When I was a sophomore in college, I spent a semester in Guatemala.

One of my most vivid memories from this semester is a trip we took to the general cemetery in Guatemala City. I can still picture it: the pastel-colored homes of the dead, wilted flowers on dusty ground, a tattered doll caked with dried mud, two skinny dogs digging through a trash barrel and fighting over a bag of half-eaten potato chips. Rain started to fall on our group as we walked, and we huddled beneath umbrellas.

It was a cemetery. And it wouldn’t stand out so much in my mind if it weren’t for the family we saw huddled under a sheet of metal between the gravesites for haphazard shelter from the rain.

“They live here,” our teacher explained. “They are the caretakers of this cemetery.”

No one said a word. I think we all would’ve had questions, but it was hard to believe. How could an entire family build their lives among the graves of the dead?

I wanted to talk to the family. I wanted to help. I wanted to scream out to everyone I knew back home, “Do you see this? Do you know what’s happening, as we sit and watch Netflix and eat ice cream?”

But we just kept walking. 

And I felt completely and utterly helpless.

I remember sitting in my room that night at my host family’s house and pouring my feelings onto the pages of my journal. I remember praying to God to fix it. To do something. To show me what to do.

But the overwhelming feeling of helplessness paralyzed me. And you don’t have to go far from home to see people living in poverty and grief and hopeless conditions.

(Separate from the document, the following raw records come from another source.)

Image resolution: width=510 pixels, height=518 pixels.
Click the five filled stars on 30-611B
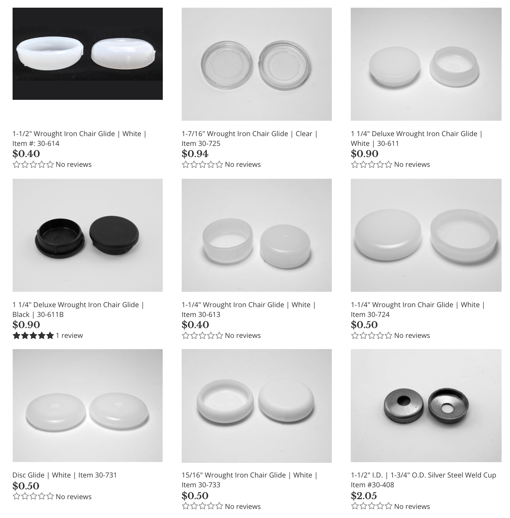coord(33,335)
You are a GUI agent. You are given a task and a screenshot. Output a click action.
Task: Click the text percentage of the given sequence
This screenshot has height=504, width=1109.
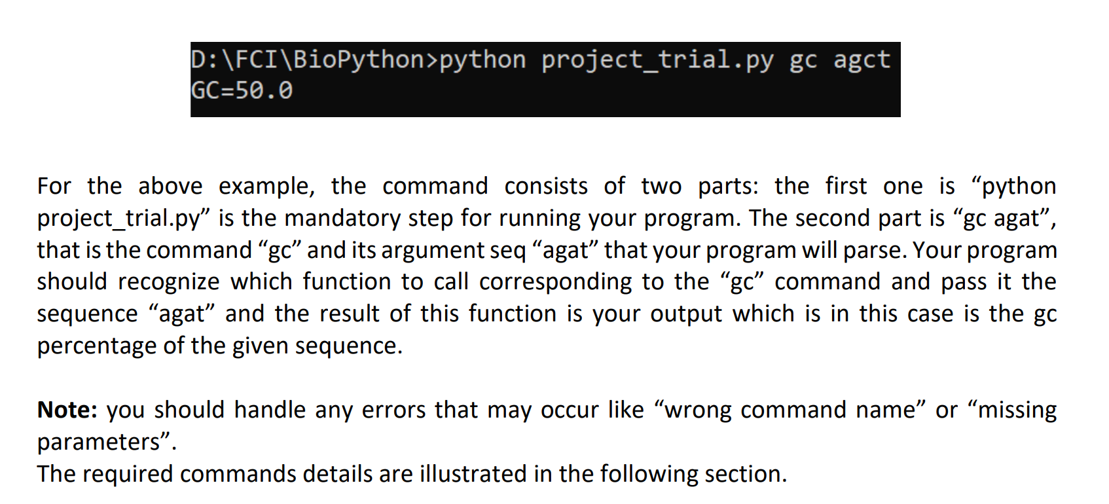click(x=220, y=346)
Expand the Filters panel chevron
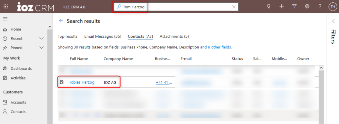The height and width of the screenshot is (124, 339). pyautogui.click(x=333, y=21)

Fast forward six years, and God has given me a new ministry for this season of my life. My mission now is to love my kindergarteners to the best of my ability (while still trying to get through the curriculum and all that good stuff, too). But life is still filled with things that make us feel helpless.

Fathers leave home and kids don’t know why. Grandmothers pass away and kids aren’t sure if heaven is real. Sisters say they don’t believe in Jesus and kids wonder what’s going to happen to her if she doesn’t change her mind.

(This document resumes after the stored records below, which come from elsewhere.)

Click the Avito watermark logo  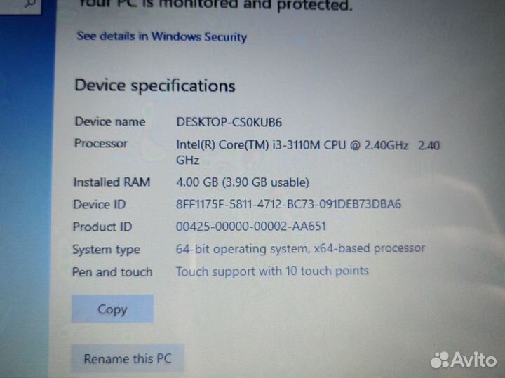pos(464,360)
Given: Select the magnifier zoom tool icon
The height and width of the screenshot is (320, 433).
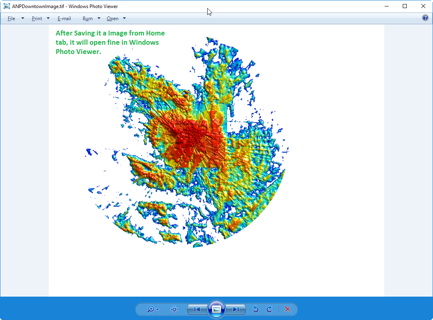Looking at the screenshot, I should pyautogui.click(x=150, y=309).
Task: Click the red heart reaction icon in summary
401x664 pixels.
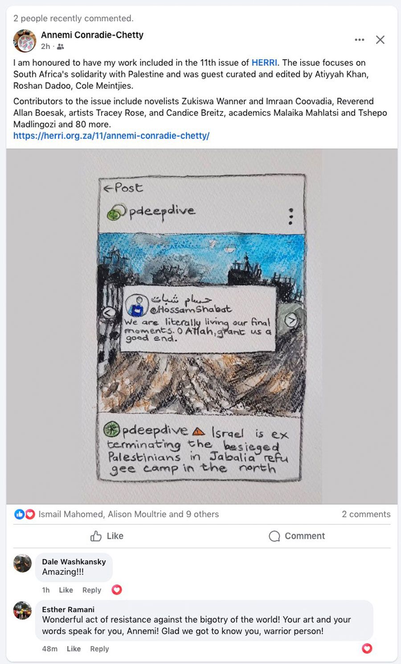Action: click(30, 514)
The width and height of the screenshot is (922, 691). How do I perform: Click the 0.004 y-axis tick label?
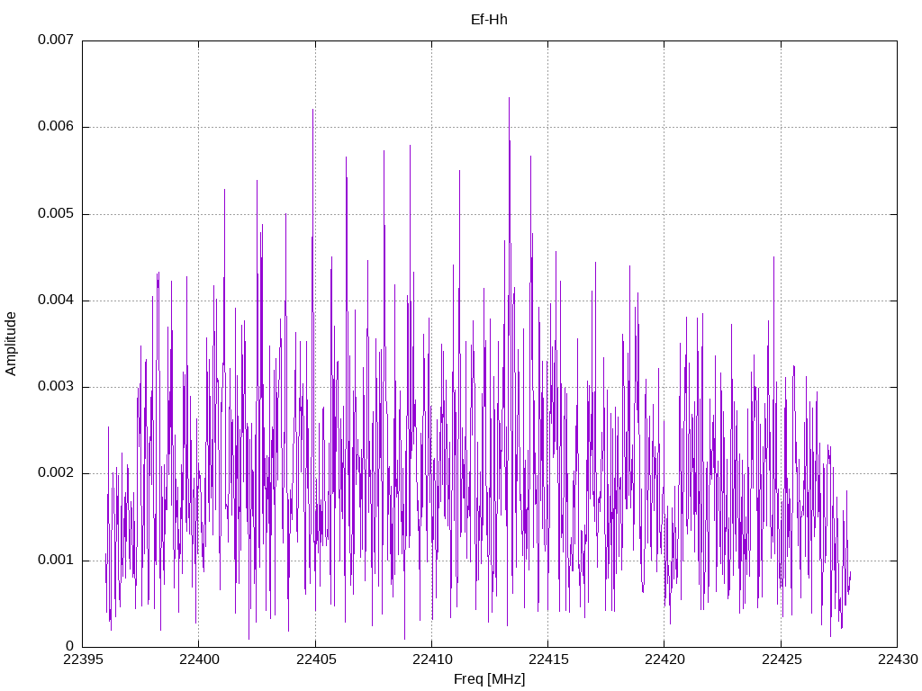(x=56, y=300)
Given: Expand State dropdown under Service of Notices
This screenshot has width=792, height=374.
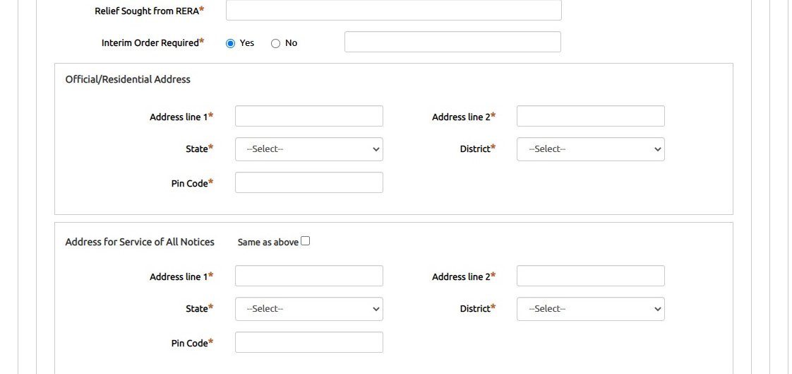Looking at the screenshot, I should [x=308, y=309].
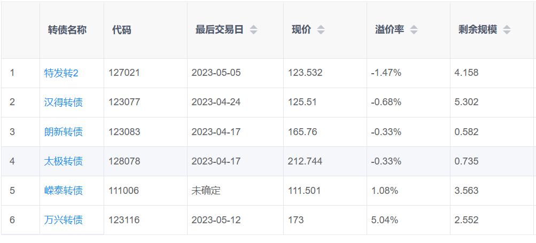The height and width of the screenshot is (243, 536).
Task: Select the code cell 127021
Action: pos(124,73)
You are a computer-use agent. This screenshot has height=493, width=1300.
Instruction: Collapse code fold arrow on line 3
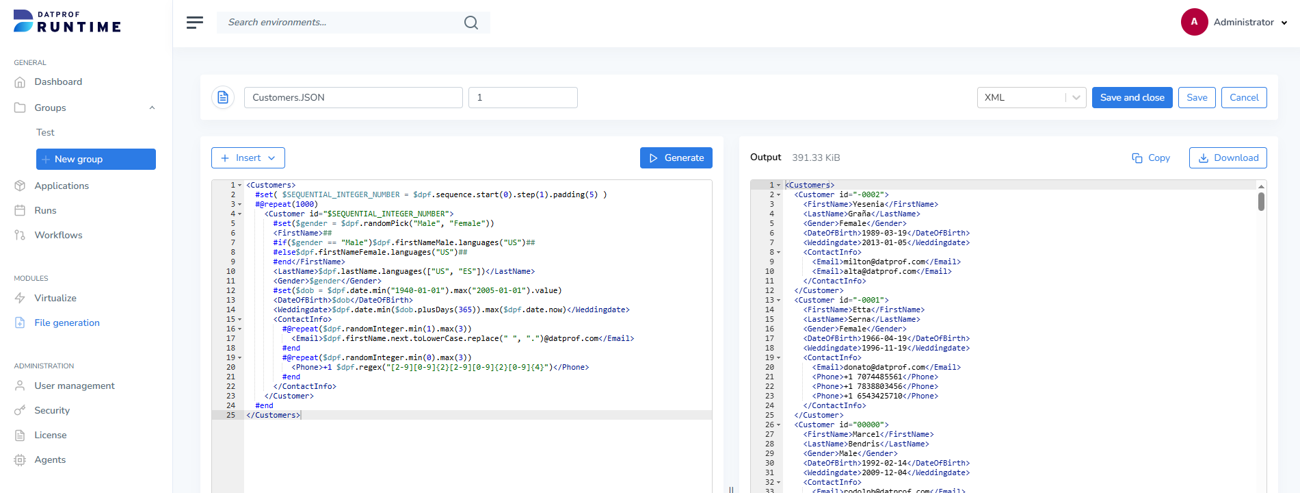(239, 204)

Pandemics come, schools shut down, and kids don’t understand why they can’t be in the classroom with their friends.

I wish life didn’t have to be this way, but it’s the reality of the broken world we live in. Little children deal with big hurts. Just like the rest of us.

And it’s so easy to fall back into that paralyzing pit of helplessness.

But sometimes, all we can do is keep showing up.

Sometimes God isn’t calling us to solve world hunger or erase poverty or eradicate pandemics or stop all fathers from leaving their children. Sometimes God is just calling us to take one step forward instead of backing away. Sometimes all God asks of us is to keep showing up. And He’ll take care of the rest. 

I love the words of Micah 6:8: “He has shown you, O mortal, what is good. And what does the Lord require of you? To act justly and to love mercy and to walk humbly with your God.”

I recently discovered the Message version of this verse, and it goes like this: “But he’s already made it plain how to live, what to do, what God is looking for in men and women. It’s quite simple: Do what is fair and just to your neighbor, be compassionate and loyal in your love, And don’t take yourself too seriously—take God seriously.

We often take ourselves too seriously.

We want to solve all the pain we see in the world. We want to fix all the broken things. And when we see too much brokenness, we shut down. We stop moving forward. We let our feelings of helplessness consume us, and we turn around and walk in the opposite direction.

What if, instead of putting this heaping pressure on ourselves, we took God’s power and sovereignty seriously? What if we let God be God, and we just lived like He told us to live? We act justly. We do what is fair and right. We show mercy and compassion and loyalty. We take our lives one day at a time, showing love however we can. What if we practiced those things and didn’t worry so much about healing all the brokenness in this fallen world?

Maybe then our sense of helplessness wouldn’t consume us. Maybe then we could follow Jesus, be his hands and feet, and focus on doing the next right thing.

And never forget… you are onederfully created.

Love,
Becca

Note: I believe helplessness is a feeling many of us struggle with. But I do NOT believe we are actually helpless – not with the Creator of the universe on our side. Not with Him as our shelter and defender and savior. We always have the power of prayer. We always have the power to take action, no matter how small or insignificant it may feel.

Feelings of helplessness may paralyze us, but when we trade in that lie that we are helpless and surrender to the help of our God, we can experience freedom.